The New Arab Logo

Breaking News
Russia, Iran, Turkey agree to advance peace in Syria Open in fullscreen

The New Arab

Russia, Iran, Turkey agree to advance peace in Syria

Russia, Turkey and Iran met to discuss a political settlement in Syria. [Getty]

Date of publication: 23 November, 2017

Share this page:
  • 0

  • twitter
The leaders of Russia, Turkey and Iran met on Wednesday to discuss ways to advance a political settlement in Syria as Syrian opposition groups met in Saudi Arabia.
The leaders of Russia, Turkey and Iran met on Wednesday to discuss ways to advance a political settlement in Syria as Syrian opposition groups met in Saudi Arabia to form a unified front ahead of peace talks in Geneva.

Bashar al-Assad had made a surprise visit to Russia late Monday for talks with Putin which the Kremlin said were intended to lay the groundwork for the trilateral meeting in Sochi on Wednesday.

Speaking after the three-way talks, Putin said that the Syrian regime leader pledged to conduct constitutional reforms and hold new elections under UN supervision.

In a joint statement after the talks, Putin, Iranian President Hassan Rouhani and Turkish President Recep Tayyip Erdogan emphasized the need for all parties in the Syrian conflict to release all prisoners and hostages, hand over bodies and search for those missing to help create conditions for lasting cease-fire and the launch of political talks.

**DATASET EXCERPTS:**

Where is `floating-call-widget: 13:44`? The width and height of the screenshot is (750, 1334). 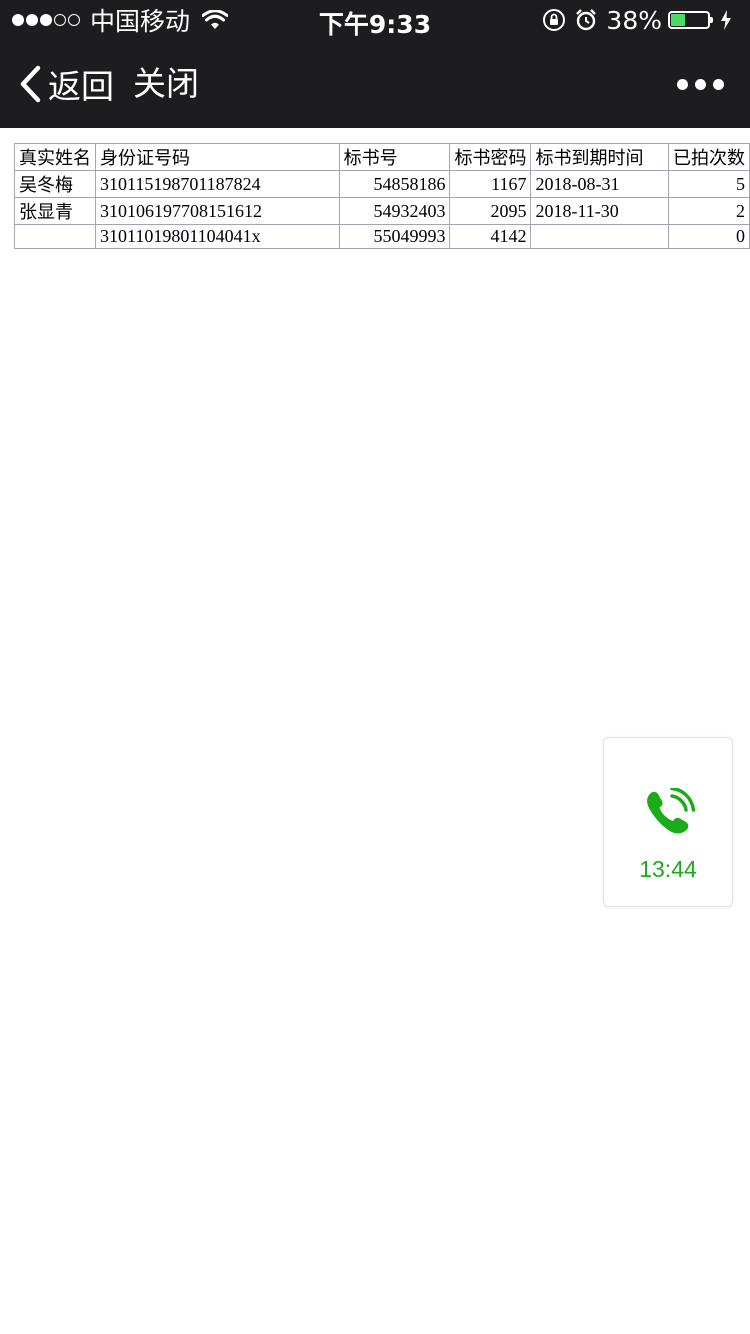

---

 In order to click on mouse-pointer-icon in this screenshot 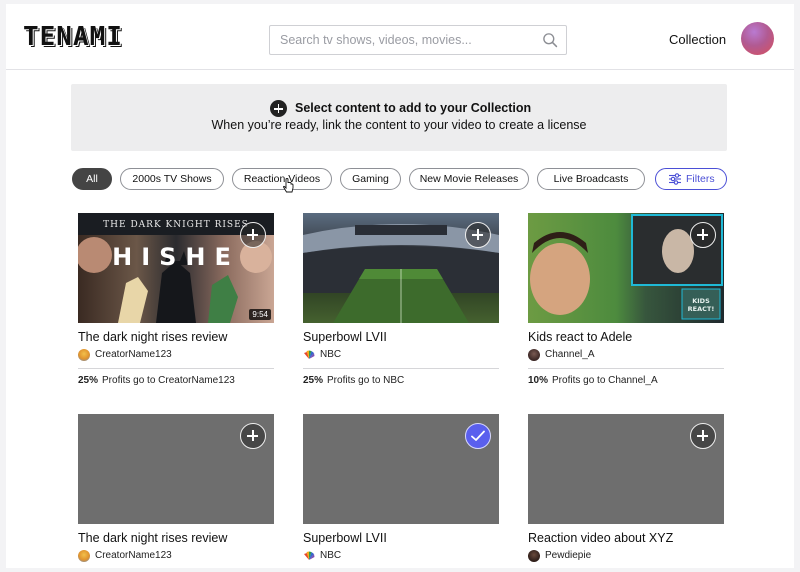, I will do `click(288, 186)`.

**TASK SET:**
1. In the article on the Syria talks, in which city was the trilateral meeting held on Wednesday?
2. Shorten the paragraph of the article on the Syria talks that begins "In a joint statement after the talks" into a brief list, keeping its main facts.
3. Please carry on writing the article on the Syria talks, starting after its last sentence.
The lines above are separate material and are not part of the article on the Syria talks.

**ANSWERS BY ITEM:**
1. Sochi.

2.
Joint statement by Putin, Iranian President Hassan Rouhani and Turkish President Recep Tayyip Erdogan, calling on all parties in the Syrian conflict to:
- release all prisoners and hostages
- hand over bodies
- search for the missing

Aim: create conditions for a lasting cease-fire and the launch of political talks.

3.
Putin noted that a political settlement would require concessions from all sides, including Bashar Assad's government.

"We have reached a consensus on helping the transition to an inclusive, free, fair and transparent political process that will be carried out under the leadership and ownership of the Syrian people," Erdogan said.

The meeting comes as Ankara, Moscow and Tehran cooperate with increasing intensity on ending the six-year civil war in Syria, despite Turkey still officially being on an opposite side of the Syria conflict from Russia and Iran, which are key Assad backers.

They have sponsored several rounds of talks between the Syrian regime and the opposition in Astana, Kazakhstan and helped broker four so-called "de-escalation" zones across the country.

Syrian opposition meet in Riyadh

Meanwhile, the UN envoy for Syria, Staffan de Mistura, spoke at the opening of a three-day gathering of the Syrian opposition in Riyadh, where various opposition groups are expected to come up with a unified delegation and a vision for the 28 November Geneva talks.

De Mistura said he planned to have two rounds of talks in Geneva in December. He is set to travel to Moscow later this week.

"It is our common interest that today, you elect the best and most inclusive team among yourselves," de Mistura said. "A strong, unified team is a creative partner in Geneva and we need that".

The Riyadh meeting, however, has already been marred with disagreements.

The fragmented opposition is divided by visions of a future role for the Assad, the length of a transitional period as well as the constitution that will see the country move toward elections.

Around 30 various opposition delegations are attending the meeting.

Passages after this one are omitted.